The women who took part in the first International Women’s Day demanded better conditions at work, the rights to vote and to hold office and to be equal partners with men. Those wonderful women would view today with a mixture of disappointment and satisfaction. There has, of course, been significant advancement of women’s legal rights and entitlements, as noble Lords have pointed out. A hundred years ago, only two countries allowed women to vote, but now women lead Governments on every continent and have roles and positions in professions from which they were previously excluded. Not so long ago, violence was seen as a private matter—a “domestic”, in the language of common usage. Now two-thirds of countries recognise and punish domestic violence, and the UN system now recognises sexual violence as a weapon of war, although clearly violence remains one of the most pervasive violations of women’s rights and one of the least prosecuted crimes.

[Text and item location entries]
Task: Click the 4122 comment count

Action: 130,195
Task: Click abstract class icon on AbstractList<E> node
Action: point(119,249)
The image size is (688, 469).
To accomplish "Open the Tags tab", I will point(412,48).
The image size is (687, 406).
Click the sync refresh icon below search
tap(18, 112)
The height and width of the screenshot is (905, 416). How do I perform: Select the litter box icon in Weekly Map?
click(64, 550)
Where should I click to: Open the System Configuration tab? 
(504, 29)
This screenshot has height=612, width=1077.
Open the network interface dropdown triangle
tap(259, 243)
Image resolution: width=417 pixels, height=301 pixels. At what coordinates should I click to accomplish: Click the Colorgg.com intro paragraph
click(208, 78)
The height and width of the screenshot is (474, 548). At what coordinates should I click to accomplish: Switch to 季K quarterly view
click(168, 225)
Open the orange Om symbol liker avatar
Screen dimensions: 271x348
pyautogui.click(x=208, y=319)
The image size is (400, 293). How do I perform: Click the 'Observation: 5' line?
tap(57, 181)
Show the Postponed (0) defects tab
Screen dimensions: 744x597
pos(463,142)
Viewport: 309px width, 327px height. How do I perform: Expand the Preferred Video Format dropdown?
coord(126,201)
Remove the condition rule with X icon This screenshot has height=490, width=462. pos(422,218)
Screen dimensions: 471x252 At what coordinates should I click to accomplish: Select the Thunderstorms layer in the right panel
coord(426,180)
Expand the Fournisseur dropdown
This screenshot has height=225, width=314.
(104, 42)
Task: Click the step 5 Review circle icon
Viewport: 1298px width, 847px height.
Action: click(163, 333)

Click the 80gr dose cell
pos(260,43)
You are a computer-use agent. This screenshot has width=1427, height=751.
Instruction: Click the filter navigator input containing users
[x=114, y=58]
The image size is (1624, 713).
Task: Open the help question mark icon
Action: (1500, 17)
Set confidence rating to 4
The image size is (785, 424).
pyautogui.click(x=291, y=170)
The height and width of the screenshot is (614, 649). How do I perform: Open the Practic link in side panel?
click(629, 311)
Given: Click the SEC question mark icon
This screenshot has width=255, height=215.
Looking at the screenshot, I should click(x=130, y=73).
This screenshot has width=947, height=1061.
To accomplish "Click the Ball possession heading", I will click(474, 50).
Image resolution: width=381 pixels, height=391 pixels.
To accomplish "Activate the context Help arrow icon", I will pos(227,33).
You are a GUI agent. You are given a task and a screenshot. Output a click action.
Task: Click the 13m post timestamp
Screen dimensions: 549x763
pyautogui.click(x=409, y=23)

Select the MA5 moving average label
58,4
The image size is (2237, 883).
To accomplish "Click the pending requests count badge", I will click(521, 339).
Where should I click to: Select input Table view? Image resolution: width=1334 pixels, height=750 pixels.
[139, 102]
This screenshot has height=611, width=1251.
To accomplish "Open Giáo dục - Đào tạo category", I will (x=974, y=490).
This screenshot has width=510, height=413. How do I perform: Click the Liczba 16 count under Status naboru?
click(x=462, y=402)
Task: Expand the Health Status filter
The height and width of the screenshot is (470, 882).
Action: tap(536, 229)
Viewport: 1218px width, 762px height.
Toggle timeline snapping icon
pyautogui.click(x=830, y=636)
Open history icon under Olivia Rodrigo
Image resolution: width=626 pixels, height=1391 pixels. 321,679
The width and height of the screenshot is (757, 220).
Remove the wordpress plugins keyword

**Complete the following:**
a - Echo the passage on International Women's Day word for word.
b - Reproduce the section of the entries that begins with the line containing "Open history icon under Olivia Rodrigo" and runs to the end of the entries, both ends included.
The passage on International Women's Day and the entries have no connection to each other.

**Per-task outputs:**
a -
The women who took part in the first International Women’s Day demanded better conditions at work, the rights to vote and to hold office and to be equal partners with men. Those wonderful women would view today with a mixture of disappointment and satisfaction. There has, of course, been significant advancement of women’s legal rights and entitlements, as noble Lords have pointed out. A hundred years ago, only two countries allowed women to vote, but now women lead Governments on every continent and have roles and positions in professions from which they were previously excluded. Not so long ago, violence was seen as a private matter—a “domestic”, in the language of common usage. Now two-thirds of countries recognise and punish domestic violence, and the UN system now recognises sexual violence as a weapon of war, although clearly violence remains one of the most pervasive violations of women’s rights and one of the least prosecuted crimes.

b -
Open history icon under Olivia Rodrigo
Image resolution: width=626 pixels, height=1391 pixels. 321,679
The width and height of the screenshot is (757, 220).
Remove the wordpress plugins keyword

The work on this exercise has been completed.